Everyone experiences negative emotions from time to time — this is totally normal. However, when negative emotions persist and become overwhelming, they can start to affect your mental and physical health. Fortunately, there’s a simple meditation technique you can use to help you let go of negative emotions. This technique is called RAIN, and it can help alleviate anxiety, lessen the impact of negative feelings and reduce states of mind in which we feel unworthy or unwanted.
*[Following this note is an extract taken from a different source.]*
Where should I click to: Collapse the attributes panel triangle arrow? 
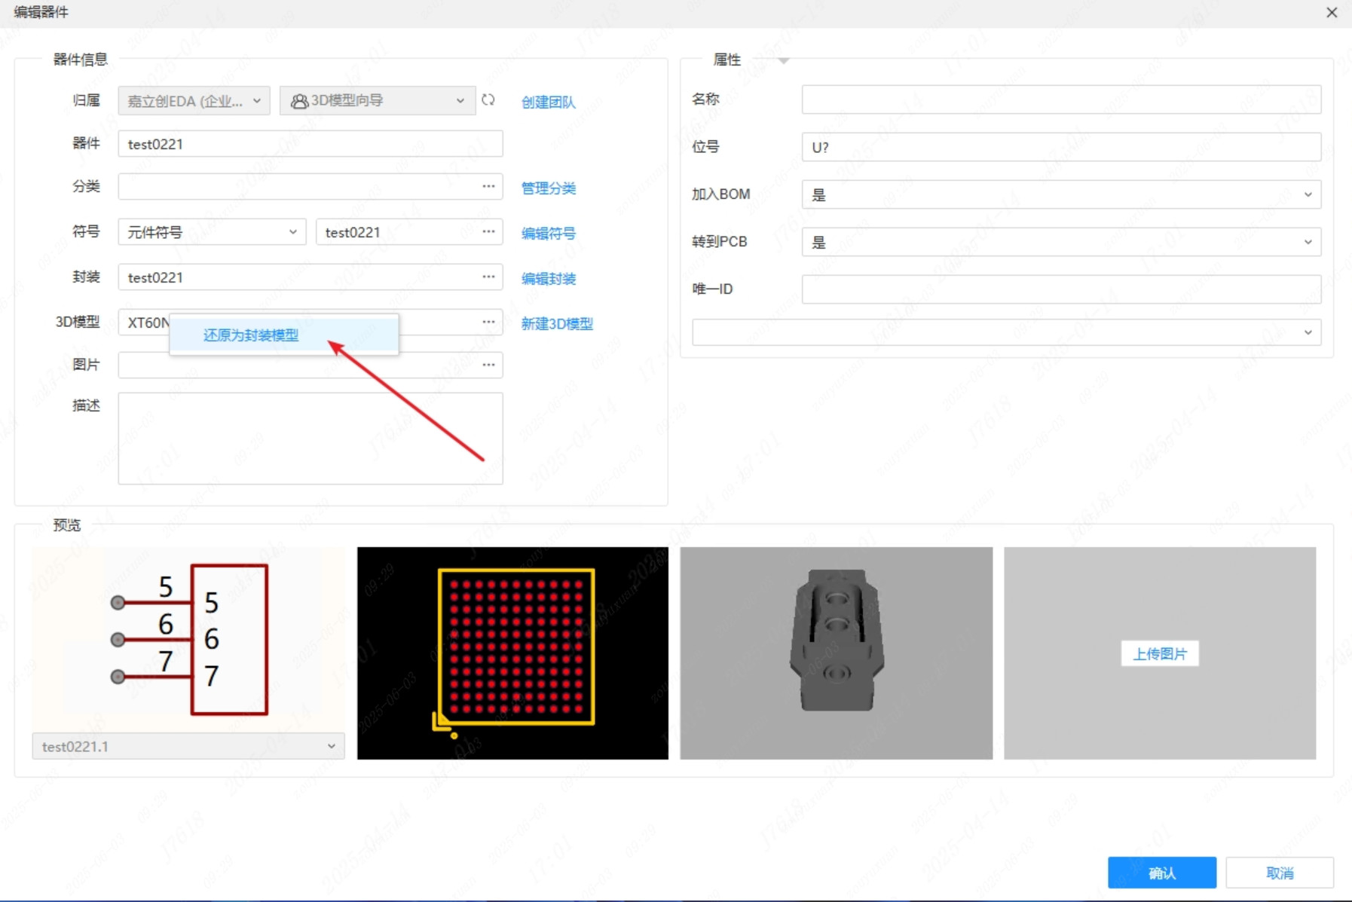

To be compassionate towards yourself, honesty is required. Direct contact with your vulnerability is also necessary. Mindfulness practice is about actively offering care to ourselves and therefore allowing compassion to fully blossom. The acronym RAIN refers to a specific technique within this broader spectrum, designed to help people deal with feelings of insecurity and unworthiness. In this article, we’ll dive into what RAIN Meditation is, and explore how it can help you to deal with moments of strong emotion and negativity. Let’s get started.
What is RAIN Meditation?
To understand what RAIN meditation is, it would be beneficial to first understand what meditation is more broadly. Meditation is a broad category of techniques that encourage a state of heightened awareness, often through focusing on the present moment. It has been found to have a number of potential mental and physical health benefits including lower blood pressure, reduced anxiety, and decreased physical pain. The meditation practice is taught by Buddhist teachers to help their students to achieve natural awareness and an awakened heart.
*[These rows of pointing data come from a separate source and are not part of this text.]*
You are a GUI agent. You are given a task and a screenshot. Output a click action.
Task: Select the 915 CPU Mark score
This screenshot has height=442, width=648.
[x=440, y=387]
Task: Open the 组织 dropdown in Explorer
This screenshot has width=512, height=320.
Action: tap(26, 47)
First coined around 20 years ago by Michele McDonald, RAIN is a form of meditation that consists of four steps—recognition, acceptance, investigation, and non-identification. Many psychologists have adapted and expanded on RAIN, including Tara Brach, the author of Radical Compassion. Within Tara Brach’s version of RAIN meditation, the N in RAIN stands for “nurture” rather than “non-identification”.
Soon, we’ll explore how you can practise RAIN yourself, and access its many benefits. But first, let’s consider what those benefits are…
Benefits of RAIN Meditation
RAIN meditation can have a number of positive effects. When you’re in a negative headspace and feel like you need to get centered, calm, or a little more confident, a moment of RAIN meditation can help. This could be in the form of a stand-alone meditation, or you could consider using DROP alongside it (this is a related technique which we’ll explore in more detail later).
Here are some of the main benefits of RAIN.
RAIN makes the difference between depression and resilience for many people. In moments of low self-esteem or crises in confidence, this form of meditation can be hugely beneficial. According to Tara Brach, “During the Covid-19 pandemic, many people said that RAIN saved their life. In the moments of uncertainty, when they would just pause, let it be, and breathe with it for a little bit, RAIN increased the feelings of confidence that they can handle what was going on.”
Rain helps improve feelings of self-esteem and self-satisfaction, as well as boosting your mood more generally. Most of us know that when we’re feeling down, we can become more inclined to be harsh on ourselves and escalate this period of suffering. Tara Brach says that RAIN can combat this by helping us “cultivate self-compassion and self-understanding, and when we have those things, we are much less judgmental especially of ourselves. RAIN can quieten our inner critic”.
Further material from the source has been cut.